Your instructions → Beginning with the line that contains "How do I perform: Click" in the material below, print each line exactly until the line that contains "You are a computer-use agent. Image" has been printed, then stop.

Records shown →
+++

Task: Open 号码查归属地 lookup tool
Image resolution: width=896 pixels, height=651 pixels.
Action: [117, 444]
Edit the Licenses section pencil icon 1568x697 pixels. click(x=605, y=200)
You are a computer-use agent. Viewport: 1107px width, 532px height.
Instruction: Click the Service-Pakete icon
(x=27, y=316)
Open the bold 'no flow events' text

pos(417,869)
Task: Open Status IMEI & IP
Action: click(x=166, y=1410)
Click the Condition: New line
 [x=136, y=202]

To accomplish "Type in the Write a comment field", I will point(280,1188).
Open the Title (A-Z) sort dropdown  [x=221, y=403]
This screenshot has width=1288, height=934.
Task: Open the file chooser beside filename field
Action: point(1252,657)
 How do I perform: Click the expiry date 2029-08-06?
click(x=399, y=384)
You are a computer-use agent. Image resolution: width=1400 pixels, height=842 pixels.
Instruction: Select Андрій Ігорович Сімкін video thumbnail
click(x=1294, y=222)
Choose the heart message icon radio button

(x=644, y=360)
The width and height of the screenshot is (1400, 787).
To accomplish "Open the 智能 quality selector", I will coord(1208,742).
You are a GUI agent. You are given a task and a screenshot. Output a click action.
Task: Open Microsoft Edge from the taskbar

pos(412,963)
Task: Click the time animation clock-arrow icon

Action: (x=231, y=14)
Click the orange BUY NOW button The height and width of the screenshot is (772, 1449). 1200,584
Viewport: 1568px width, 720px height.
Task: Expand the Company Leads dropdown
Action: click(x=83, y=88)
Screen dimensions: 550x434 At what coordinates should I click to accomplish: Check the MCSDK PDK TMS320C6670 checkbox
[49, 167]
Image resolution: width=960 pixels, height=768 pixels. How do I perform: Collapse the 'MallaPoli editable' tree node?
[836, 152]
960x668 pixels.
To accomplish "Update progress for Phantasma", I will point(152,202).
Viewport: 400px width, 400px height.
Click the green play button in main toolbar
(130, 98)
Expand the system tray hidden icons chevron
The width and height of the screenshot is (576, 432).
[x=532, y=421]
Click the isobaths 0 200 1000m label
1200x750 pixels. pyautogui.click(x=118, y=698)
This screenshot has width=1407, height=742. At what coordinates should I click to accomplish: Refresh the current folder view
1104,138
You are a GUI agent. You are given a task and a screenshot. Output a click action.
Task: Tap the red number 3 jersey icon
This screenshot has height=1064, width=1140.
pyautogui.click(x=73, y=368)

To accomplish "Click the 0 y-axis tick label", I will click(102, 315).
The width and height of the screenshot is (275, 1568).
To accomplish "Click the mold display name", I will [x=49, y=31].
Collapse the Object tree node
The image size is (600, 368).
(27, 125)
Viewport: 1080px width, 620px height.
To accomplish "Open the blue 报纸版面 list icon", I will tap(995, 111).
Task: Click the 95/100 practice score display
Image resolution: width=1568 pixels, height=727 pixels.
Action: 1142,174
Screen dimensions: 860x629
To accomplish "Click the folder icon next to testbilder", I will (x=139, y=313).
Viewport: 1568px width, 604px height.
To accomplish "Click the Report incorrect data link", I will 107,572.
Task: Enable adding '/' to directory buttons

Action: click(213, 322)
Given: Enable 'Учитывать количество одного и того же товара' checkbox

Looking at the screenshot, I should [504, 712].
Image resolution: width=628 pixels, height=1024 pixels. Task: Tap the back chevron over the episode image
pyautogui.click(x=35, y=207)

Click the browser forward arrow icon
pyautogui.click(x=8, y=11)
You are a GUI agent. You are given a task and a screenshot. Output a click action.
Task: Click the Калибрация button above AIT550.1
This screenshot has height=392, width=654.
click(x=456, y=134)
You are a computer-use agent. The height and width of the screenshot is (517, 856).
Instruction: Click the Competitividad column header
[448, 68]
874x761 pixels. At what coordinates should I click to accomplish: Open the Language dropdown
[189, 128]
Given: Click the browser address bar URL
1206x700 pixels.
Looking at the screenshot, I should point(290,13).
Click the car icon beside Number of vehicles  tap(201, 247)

+++

Answer to this exercise →
 How do I perform: Click the expiry date 2029-08-06?
click(x=399, y=384)
You are a computer-use agent. Image resolution: width=1400 pixels, height=842 pixels.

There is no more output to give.